[Records from a data collection]
===============
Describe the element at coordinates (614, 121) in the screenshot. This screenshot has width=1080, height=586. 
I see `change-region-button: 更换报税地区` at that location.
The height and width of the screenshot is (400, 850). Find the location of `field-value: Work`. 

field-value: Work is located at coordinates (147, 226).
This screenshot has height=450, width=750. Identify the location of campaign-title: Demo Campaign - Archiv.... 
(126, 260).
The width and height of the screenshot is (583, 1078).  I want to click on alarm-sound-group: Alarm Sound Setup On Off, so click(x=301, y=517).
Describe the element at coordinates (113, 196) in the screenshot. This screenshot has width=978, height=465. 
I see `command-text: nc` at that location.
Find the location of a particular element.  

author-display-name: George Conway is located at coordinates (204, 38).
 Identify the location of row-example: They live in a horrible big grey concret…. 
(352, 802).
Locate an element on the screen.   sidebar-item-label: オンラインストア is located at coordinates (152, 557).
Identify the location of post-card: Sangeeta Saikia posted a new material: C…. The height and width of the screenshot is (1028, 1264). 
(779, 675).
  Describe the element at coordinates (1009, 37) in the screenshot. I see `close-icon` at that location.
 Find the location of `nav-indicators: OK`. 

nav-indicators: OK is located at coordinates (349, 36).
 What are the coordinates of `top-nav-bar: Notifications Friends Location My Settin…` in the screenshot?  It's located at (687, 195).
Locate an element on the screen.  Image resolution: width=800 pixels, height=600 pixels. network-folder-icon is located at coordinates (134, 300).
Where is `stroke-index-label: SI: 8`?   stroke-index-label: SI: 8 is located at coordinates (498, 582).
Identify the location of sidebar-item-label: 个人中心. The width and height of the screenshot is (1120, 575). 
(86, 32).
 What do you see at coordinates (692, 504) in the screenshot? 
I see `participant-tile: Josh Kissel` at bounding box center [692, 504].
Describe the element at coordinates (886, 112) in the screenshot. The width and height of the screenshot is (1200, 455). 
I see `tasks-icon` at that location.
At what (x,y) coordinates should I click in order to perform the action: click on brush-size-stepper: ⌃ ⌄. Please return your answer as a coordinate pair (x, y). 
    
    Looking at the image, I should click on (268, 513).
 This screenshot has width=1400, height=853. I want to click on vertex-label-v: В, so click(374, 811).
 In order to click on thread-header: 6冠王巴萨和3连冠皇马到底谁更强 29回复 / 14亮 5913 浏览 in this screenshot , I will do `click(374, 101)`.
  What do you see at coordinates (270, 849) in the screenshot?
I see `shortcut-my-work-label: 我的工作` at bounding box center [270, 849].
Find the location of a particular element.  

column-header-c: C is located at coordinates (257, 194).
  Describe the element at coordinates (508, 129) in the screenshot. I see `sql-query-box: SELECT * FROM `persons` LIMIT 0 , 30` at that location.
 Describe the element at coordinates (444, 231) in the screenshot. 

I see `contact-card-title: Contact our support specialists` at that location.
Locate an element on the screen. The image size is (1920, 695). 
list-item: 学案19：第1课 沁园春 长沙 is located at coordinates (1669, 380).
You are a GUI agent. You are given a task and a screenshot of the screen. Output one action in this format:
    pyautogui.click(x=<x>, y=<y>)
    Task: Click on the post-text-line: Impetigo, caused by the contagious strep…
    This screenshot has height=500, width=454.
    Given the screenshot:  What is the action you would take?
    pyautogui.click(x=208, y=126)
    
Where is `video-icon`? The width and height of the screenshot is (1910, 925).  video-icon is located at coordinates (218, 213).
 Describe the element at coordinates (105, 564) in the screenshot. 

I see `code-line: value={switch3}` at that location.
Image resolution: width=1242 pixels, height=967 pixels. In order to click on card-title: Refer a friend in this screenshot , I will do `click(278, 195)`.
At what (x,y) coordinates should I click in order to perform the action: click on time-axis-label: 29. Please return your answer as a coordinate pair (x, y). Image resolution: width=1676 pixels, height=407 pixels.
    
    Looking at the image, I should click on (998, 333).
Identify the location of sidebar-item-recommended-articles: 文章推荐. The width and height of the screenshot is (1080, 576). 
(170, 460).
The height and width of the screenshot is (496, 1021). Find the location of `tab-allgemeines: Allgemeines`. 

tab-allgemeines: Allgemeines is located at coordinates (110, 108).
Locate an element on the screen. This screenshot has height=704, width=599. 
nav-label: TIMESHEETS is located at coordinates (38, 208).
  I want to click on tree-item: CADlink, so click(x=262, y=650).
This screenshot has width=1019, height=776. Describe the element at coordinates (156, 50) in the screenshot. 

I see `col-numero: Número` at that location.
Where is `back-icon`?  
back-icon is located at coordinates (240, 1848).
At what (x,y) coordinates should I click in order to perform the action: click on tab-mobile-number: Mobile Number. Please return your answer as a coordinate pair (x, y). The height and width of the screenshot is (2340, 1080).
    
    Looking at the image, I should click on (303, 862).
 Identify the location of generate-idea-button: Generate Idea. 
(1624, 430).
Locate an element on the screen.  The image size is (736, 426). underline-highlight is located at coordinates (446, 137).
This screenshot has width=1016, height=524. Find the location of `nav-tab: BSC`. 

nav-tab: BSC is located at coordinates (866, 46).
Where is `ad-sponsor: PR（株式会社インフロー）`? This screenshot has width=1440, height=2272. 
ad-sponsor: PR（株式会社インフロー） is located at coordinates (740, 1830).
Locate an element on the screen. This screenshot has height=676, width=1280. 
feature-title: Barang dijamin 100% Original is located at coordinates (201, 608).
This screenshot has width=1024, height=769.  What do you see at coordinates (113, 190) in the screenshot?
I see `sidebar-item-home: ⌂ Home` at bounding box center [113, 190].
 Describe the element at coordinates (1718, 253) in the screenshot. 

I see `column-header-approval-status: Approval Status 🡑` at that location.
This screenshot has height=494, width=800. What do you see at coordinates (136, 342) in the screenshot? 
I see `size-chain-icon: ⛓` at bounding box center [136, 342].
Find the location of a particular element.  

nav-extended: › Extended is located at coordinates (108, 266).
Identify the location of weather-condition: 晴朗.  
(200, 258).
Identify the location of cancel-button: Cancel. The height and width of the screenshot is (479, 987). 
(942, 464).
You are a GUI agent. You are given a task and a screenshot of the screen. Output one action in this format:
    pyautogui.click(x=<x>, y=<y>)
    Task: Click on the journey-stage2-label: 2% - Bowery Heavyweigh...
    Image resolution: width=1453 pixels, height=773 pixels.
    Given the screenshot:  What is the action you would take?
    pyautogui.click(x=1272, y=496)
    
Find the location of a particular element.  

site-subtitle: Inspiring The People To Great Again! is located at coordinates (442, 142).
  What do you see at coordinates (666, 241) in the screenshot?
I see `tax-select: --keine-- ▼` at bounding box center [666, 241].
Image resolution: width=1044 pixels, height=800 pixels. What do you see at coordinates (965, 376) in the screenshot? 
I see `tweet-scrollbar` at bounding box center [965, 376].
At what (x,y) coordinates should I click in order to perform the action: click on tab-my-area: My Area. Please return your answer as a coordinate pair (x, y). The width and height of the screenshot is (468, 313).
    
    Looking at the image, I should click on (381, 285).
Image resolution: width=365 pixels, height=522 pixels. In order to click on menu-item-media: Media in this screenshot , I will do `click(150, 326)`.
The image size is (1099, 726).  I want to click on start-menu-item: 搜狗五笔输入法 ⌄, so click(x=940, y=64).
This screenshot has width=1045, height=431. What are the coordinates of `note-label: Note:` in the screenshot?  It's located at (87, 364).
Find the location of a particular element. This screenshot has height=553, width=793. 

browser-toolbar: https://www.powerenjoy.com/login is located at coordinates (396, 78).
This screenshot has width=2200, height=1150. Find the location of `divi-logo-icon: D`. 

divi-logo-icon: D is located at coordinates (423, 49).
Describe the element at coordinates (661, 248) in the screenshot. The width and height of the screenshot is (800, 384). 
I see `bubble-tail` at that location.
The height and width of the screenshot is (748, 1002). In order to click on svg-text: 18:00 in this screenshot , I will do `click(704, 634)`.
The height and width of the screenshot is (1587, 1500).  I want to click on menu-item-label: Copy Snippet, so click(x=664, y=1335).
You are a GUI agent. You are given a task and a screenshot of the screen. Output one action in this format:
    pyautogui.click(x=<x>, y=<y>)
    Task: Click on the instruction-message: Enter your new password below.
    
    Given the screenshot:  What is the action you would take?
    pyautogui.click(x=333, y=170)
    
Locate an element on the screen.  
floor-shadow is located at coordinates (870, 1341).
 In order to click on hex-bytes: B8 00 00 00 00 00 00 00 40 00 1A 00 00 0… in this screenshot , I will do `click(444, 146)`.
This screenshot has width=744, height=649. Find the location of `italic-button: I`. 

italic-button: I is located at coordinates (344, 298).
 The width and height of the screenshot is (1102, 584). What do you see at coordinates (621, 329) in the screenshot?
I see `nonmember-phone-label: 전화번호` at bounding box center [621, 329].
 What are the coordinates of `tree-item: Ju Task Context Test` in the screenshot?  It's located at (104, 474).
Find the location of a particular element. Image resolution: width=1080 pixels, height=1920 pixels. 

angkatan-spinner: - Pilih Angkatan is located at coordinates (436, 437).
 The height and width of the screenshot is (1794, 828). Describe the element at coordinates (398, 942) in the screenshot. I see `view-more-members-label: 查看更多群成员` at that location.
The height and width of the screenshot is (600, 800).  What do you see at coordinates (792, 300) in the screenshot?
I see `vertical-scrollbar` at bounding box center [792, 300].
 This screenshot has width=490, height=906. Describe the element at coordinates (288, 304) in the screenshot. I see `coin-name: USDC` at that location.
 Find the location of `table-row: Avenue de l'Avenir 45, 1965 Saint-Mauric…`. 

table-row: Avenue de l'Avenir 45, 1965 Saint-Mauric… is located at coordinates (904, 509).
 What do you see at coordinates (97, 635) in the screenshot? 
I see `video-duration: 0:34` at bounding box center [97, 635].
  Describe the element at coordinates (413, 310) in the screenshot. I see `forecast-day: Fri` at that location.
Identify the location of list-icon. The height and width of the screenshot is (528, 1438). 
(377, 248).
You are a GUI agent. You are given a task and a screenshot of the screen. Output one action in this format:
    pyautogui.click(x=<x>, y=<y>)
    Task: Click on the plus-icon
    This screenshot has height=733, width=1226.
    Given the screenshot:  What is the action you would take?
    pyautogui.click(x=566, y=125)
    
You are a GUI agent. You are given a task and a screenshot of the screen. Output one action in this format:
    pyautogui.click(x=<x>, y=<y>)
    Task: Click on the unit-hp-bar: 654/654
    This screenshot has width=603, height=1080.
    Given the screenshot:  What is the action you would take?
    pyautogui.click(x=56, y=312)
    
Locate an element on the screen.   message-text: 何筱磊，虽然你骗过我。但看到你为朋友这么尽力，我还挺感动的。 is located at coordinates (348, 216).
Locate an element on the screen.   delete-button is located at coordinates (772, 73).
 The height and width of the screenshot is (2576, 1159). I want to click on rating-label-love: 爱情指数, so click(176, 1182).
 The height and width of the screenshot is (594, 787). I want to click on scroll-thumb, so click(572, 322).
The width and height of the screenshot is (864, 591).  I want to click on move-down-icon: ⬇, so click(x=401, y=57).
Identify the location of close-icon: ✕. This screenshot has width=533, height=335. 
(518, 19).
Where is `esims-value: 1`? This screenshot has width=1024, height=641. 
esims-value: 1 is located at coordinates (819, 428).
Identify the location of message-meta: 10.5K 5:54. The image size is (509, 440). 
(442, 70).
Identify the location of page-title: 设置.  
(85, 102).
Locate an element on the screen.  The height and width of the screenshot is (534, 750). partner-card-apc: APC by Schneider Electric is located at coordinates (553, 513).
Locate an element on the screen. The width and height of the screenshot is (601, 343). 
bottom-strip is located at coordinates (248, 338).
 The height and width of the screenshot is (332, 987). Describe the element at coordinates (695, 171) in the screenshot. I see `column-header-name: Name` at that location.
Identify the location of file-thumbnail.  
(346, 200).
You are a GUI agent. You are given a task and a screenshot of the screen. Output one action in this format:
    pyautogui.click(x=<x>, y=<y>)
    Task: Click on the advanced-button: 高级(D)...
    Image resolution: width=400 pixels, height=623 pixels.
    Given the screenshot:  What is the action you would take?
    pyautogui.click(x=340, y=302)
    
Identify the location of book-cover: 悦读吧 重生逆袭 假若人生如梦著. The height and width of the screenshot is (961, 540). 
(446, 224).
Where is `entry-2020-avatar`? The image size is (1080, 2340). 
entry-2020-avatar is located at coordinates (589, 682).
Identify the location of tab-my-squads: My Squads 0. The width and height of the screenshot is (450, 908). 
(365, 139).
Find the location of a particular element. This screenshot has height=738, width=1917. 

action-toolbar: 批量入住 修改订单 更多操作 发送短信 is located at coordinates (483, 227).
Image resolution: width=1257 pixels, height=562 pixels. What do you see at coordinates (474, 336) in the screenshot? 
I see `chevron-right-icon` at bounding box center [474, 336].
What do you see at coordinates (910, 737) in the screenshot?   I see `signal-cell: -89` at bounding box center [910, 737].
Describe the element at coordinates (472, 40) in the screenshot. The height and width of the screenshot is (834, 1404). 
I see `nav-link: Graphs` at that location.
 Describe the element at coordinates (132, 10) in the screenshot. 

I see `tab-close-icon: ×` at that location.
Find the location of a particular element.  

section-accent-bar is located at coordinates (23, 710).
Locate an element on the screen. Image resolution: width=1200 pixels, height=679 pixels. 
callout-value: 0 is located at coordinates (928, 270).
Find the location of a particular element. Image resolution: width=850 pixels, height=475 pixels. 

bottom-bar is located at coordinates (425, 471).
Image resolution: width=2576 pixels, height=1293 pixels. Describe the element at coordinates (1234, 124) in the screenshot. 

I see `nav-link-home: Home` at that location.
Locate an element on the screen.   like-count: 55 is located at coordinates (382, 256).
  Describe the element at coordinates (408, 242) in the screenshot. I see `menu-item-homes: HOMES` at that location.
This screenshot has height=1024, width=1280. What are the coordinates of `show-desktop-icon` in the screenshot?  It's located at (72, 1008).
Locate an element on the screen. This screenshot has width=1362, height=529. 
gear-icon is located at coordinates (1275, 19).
===============
Render the data from its first line up to and including the line containing "The width and height of the screenshot is (583, 1078)." as a JSON list of strings, one string per line, with blank lines omitted.

[
  "Describe the element at coordinates (614, 121) in the screenshot. This screenshot has width=1080, height=586. ",
  "I see `change-region-button: 更换报税地区` at that location.",
  "The height and width of the screenshot is (400, 850). Find the location of `field-value: Work`. ",
  "field-value: Work is located at coordinates (147, 226).",
  "This screenshot has height=450, width=750. Identify the location of campaign-title: Demo Campaign - Archiv.... ",
  "(126, 260).",
  "The width and height of the screenshot is (583, 1078).  I want to click on alarm-sound-group: Alarm Sound Setup On Off, so click(x=301, y=517)."
]